Could you copy exactly the lines from the one containing "This screenshot has width=789, height=508." through the last line of the records, leaving out every picture?

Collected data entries
------------------------

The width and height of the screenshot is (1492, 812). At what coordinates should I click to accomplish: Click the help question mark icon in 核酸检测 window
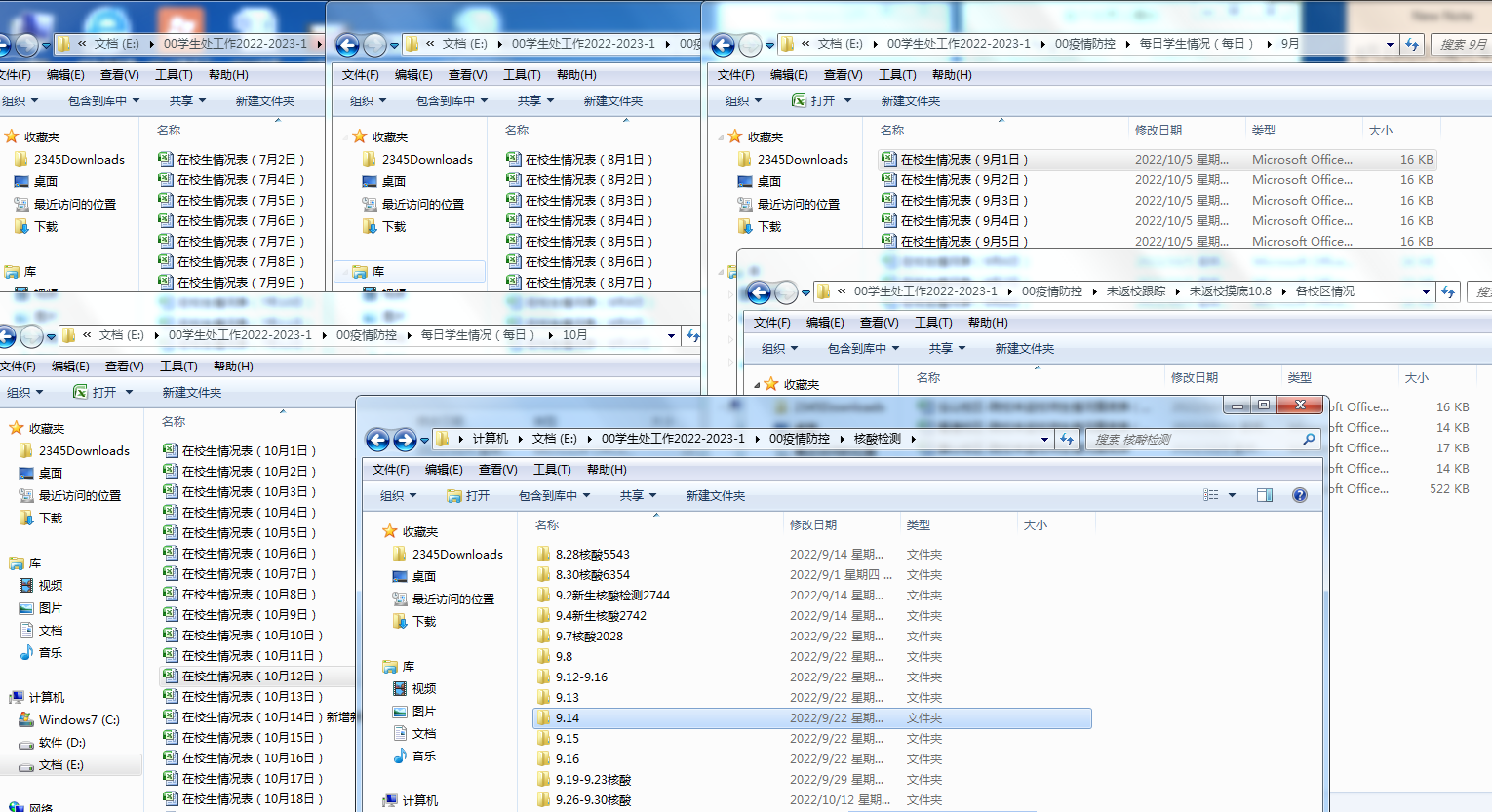click(x=1299, y=495)
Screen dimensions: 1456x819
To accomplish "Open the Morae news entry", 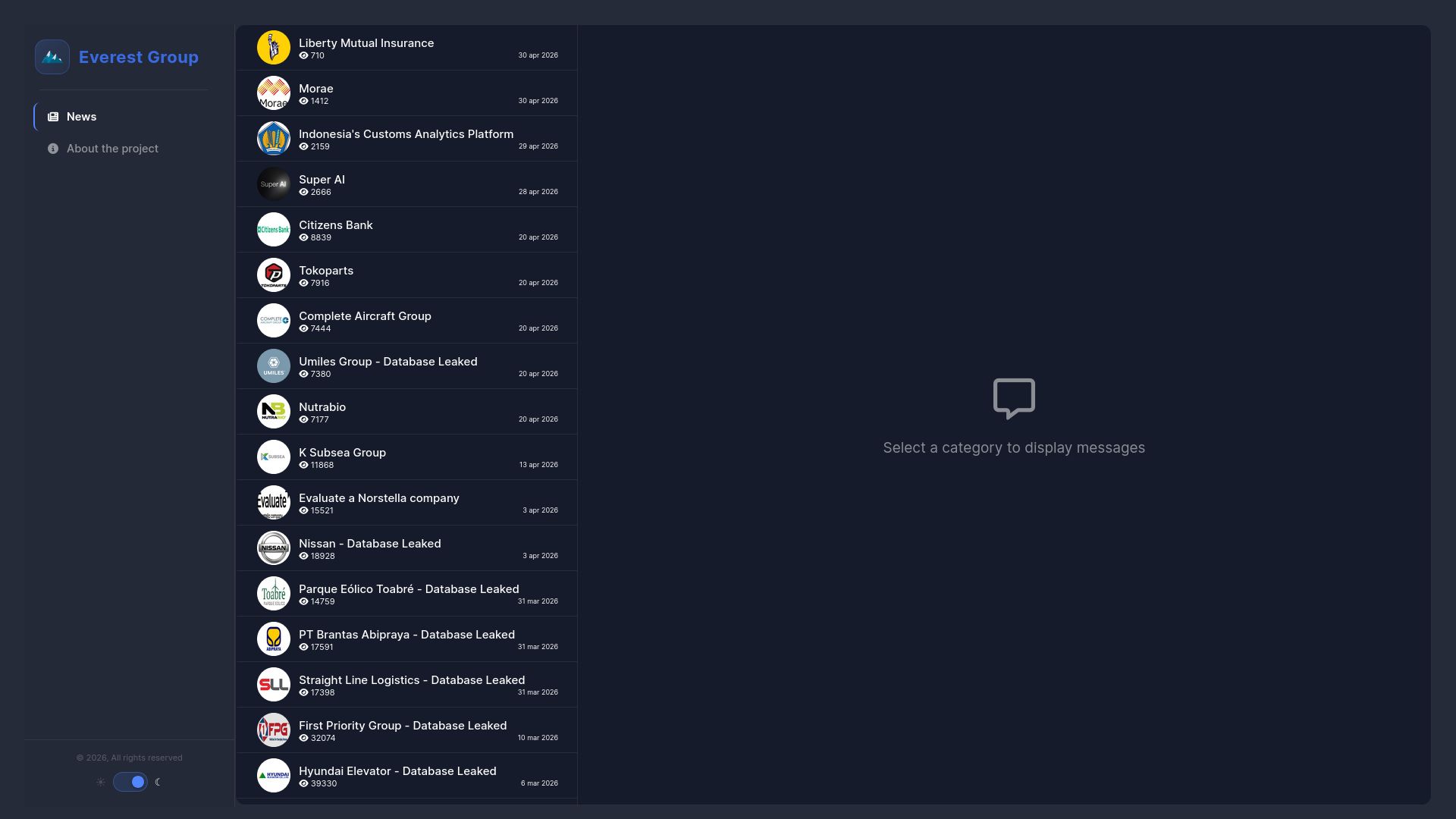I will [x=406, y=93].
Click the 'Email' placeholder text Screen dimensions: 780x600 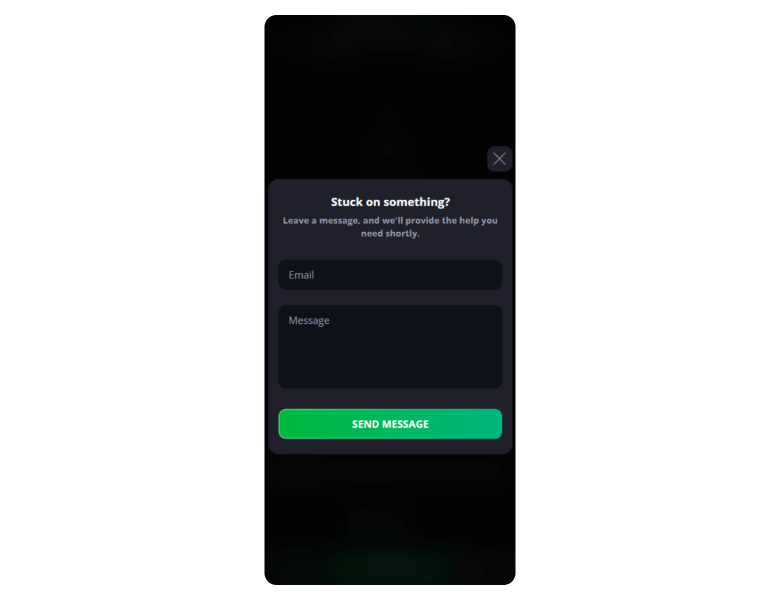coord(301,275)
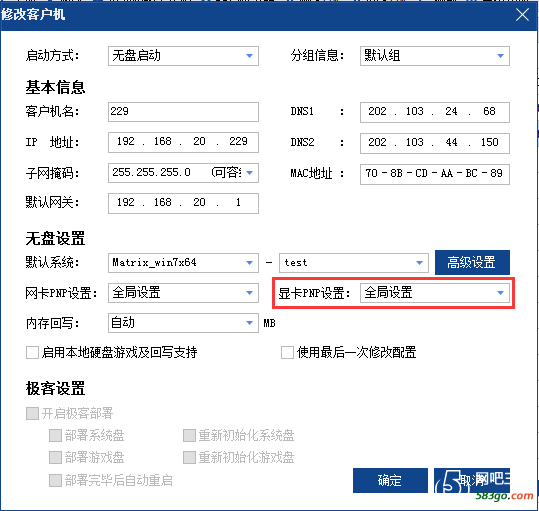Expand the 分组信息 group dropdown

435,56
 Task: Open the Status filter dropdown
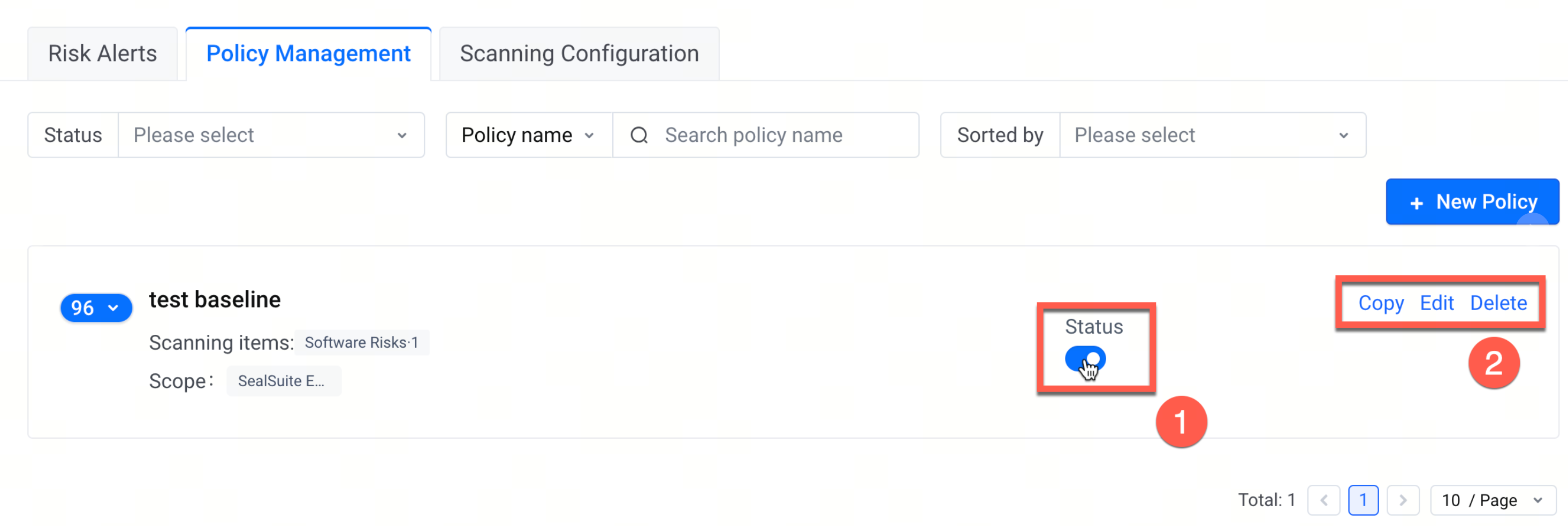[271, 134]
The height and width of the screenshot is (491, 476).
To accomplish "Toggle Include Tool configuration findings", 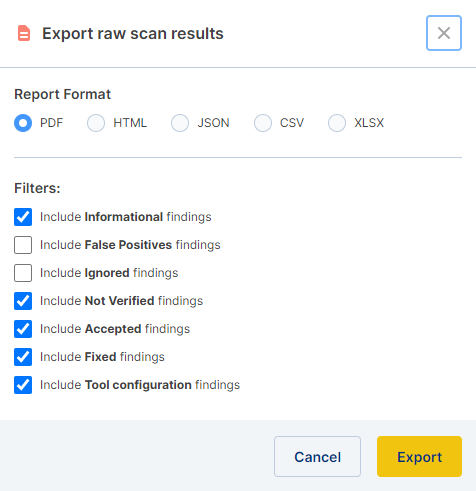I will pyautogui.click(x=23, y=385).
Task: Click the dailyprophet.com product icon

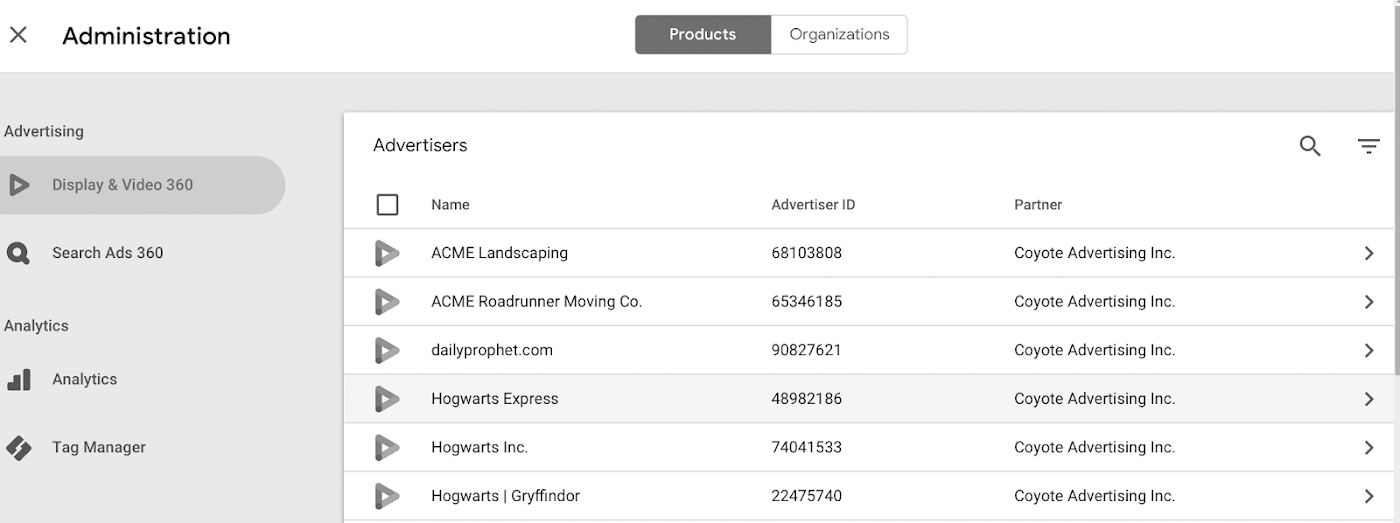Action: tap(386, 350)
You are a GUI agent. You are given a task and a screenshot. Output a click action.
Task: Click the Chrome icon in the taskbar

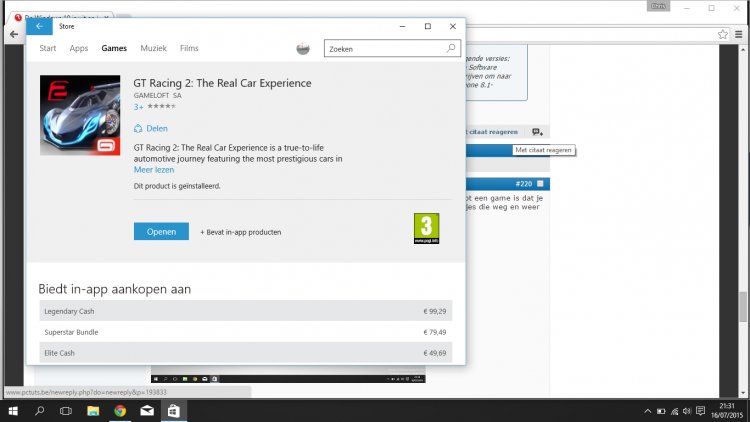[x=119, y=411]
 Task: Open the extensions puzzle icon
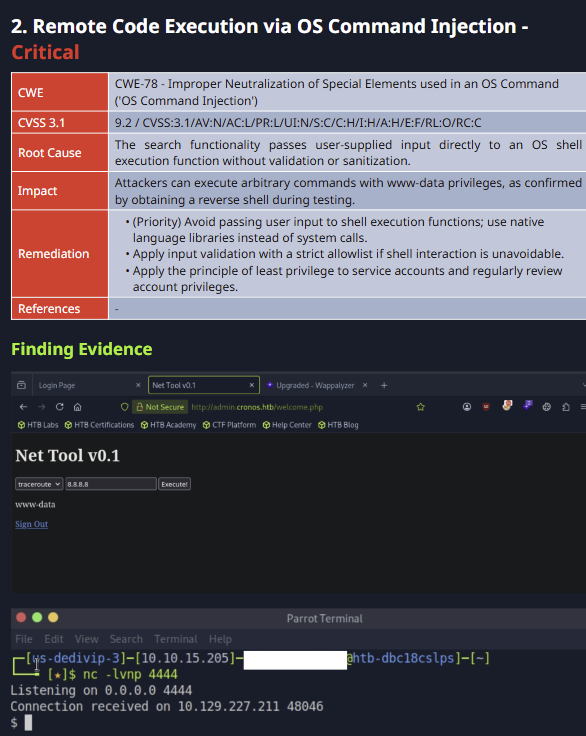[566, 407]
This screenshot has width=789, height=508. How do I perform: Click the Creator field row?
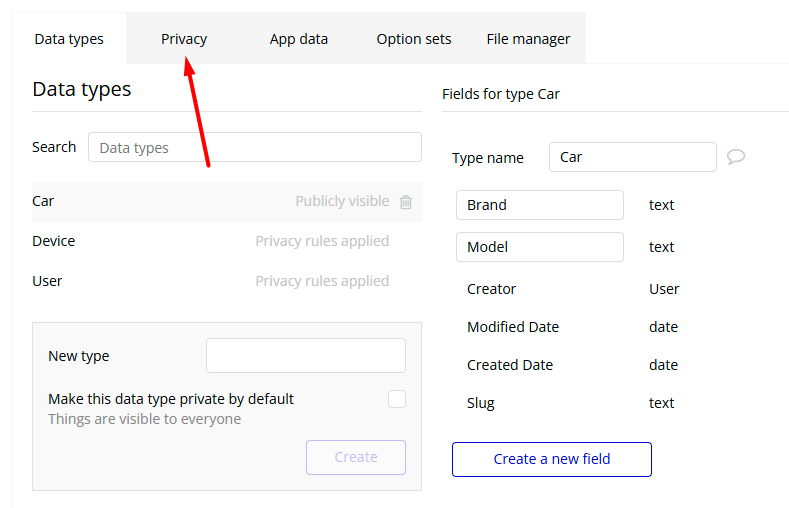492,289
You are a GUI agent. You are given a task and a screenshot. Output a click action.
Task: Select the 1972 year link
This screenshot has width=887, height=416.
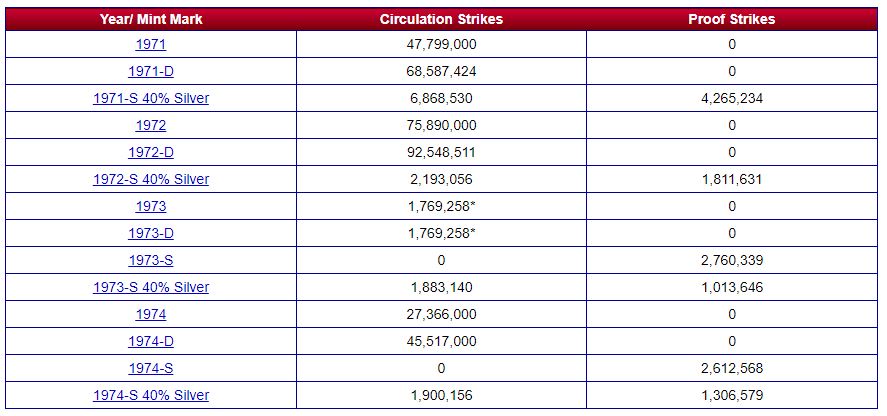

------------------------

## Result
This screenshot has width=789, height=508. How do I perform: Click the Creator field row?
492,289
You are a GUI agent. You are given a task and a screenshot. Output a click action.
Task: Select the 1972 year link
This screenshot has width=887, height=416.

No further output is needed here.